→ **Task details**
Format the data below, from the line containing "The height and width of the screenshot is (480, 640)." to the line containing "Looking at the", as a Markdown table with a "No." column for the row number and a "Line" column for the text. Skip blank lines and leave the pictures out.

→ **Dataset entries**
========================================================================

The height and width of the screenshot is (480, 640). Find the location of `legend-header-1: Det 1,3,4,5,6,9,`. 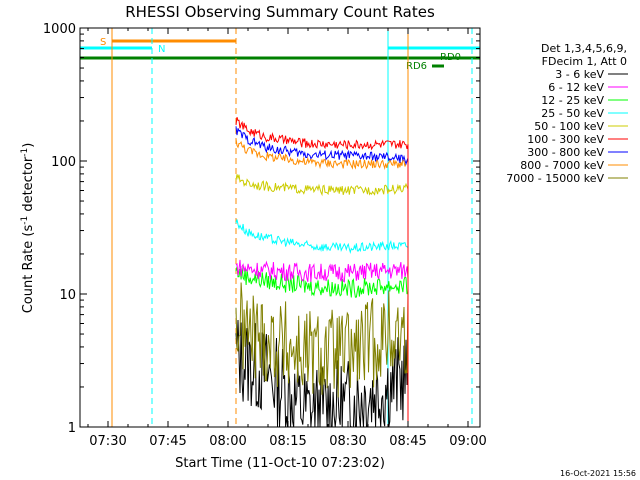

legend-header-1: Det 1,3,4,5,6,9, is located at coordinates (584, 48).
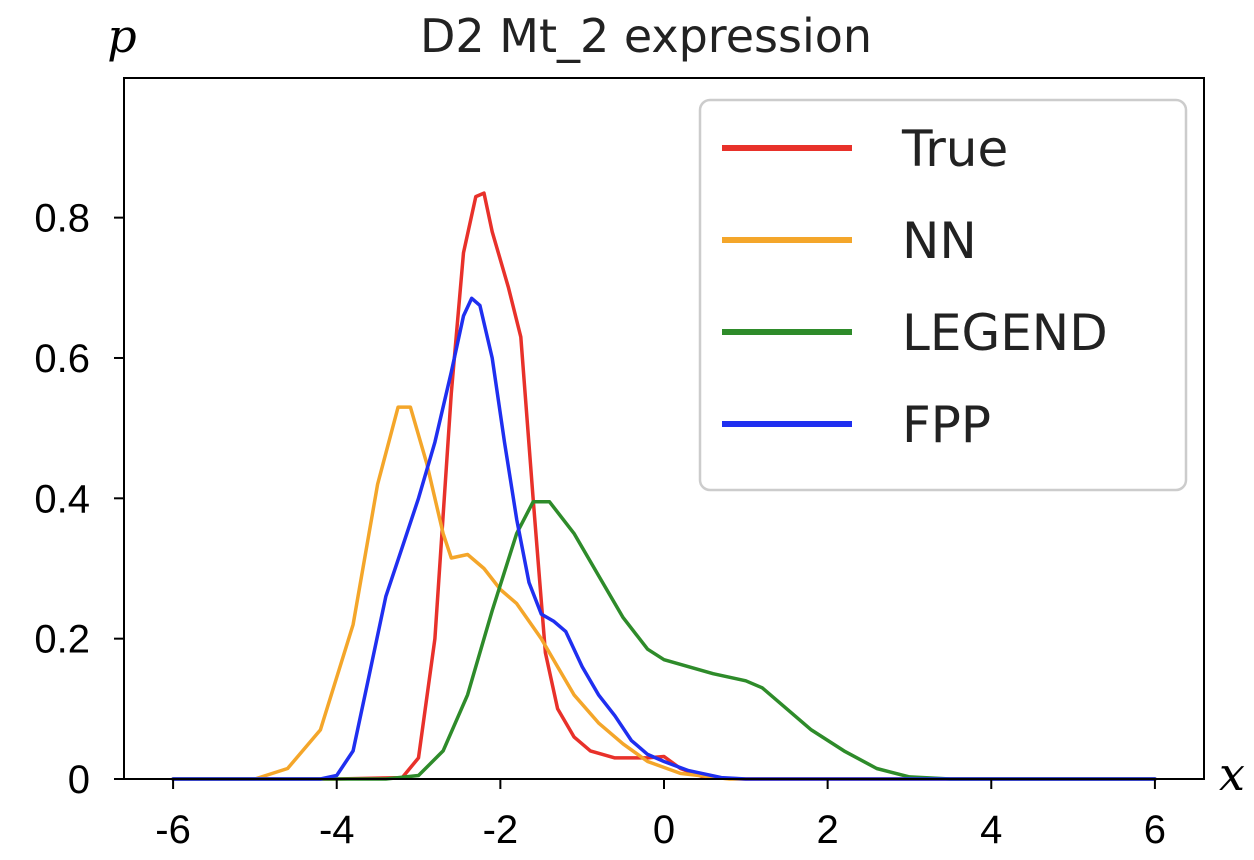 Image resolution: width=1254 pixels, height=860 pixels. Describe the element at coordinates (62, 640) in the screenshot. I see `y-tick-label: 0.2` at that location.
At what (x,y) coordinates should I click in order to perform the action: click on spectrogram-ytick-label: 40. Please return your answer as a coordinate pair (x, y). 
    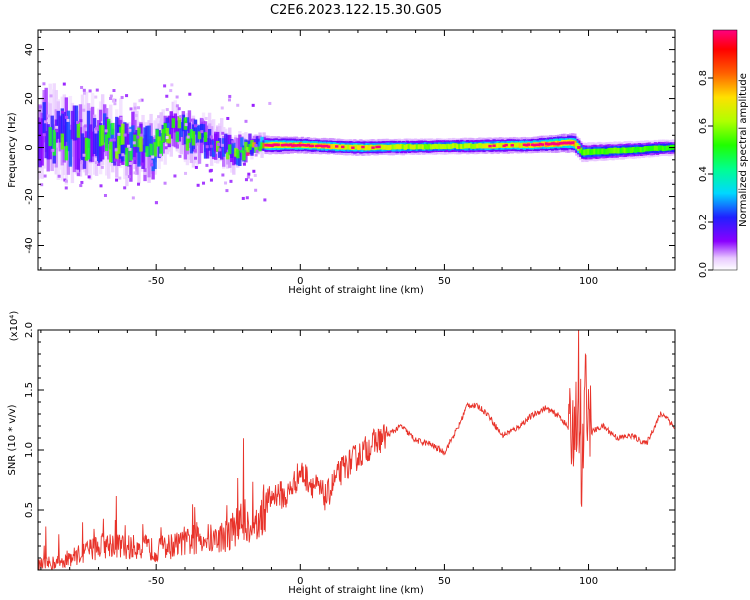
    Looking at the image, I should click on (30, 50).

========================================================================

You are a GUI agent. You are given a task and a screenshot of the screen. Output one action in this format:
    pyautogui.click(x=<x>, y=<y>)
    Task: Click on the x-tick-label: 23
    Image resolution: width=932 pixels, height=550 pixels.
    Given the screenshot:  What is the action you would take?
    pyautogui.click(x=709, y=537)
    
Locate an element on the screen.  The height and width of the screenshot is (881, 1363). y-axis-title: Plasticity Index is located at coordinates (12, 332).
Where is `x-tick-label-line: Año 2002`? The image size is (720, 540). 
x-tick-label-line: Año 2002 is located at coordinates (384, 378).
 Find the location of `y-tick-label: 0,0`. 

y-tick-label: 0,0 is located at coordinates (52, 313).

========================================================================

→ **Result of this exercise**
| No. | Line |
|---|---|
| 1 | The height and width of the screenshot is (480, 640). Find the location of `legend-header-1: Det 1,3,4,5,6,9,`.  |
| 2 | legend-header-1: Det 1,3,4,5,6,9, is located at coordinates (584, 48). |
| 3 |  Image resolution: width=1254 pixels, height=860 pixels. Describe the element at coordinates (62, 640) in the screenshot. I see `y-tick-label: 0.2` at that location. |
| 4 | At what (x,y) coordinates should I click in order to perform the action: click on spectrogram-ytick-label: 40. Please return your answer as a coordinate pair (x, y).  |
| 5 |     Looking at the image, I should click on (30, 50). |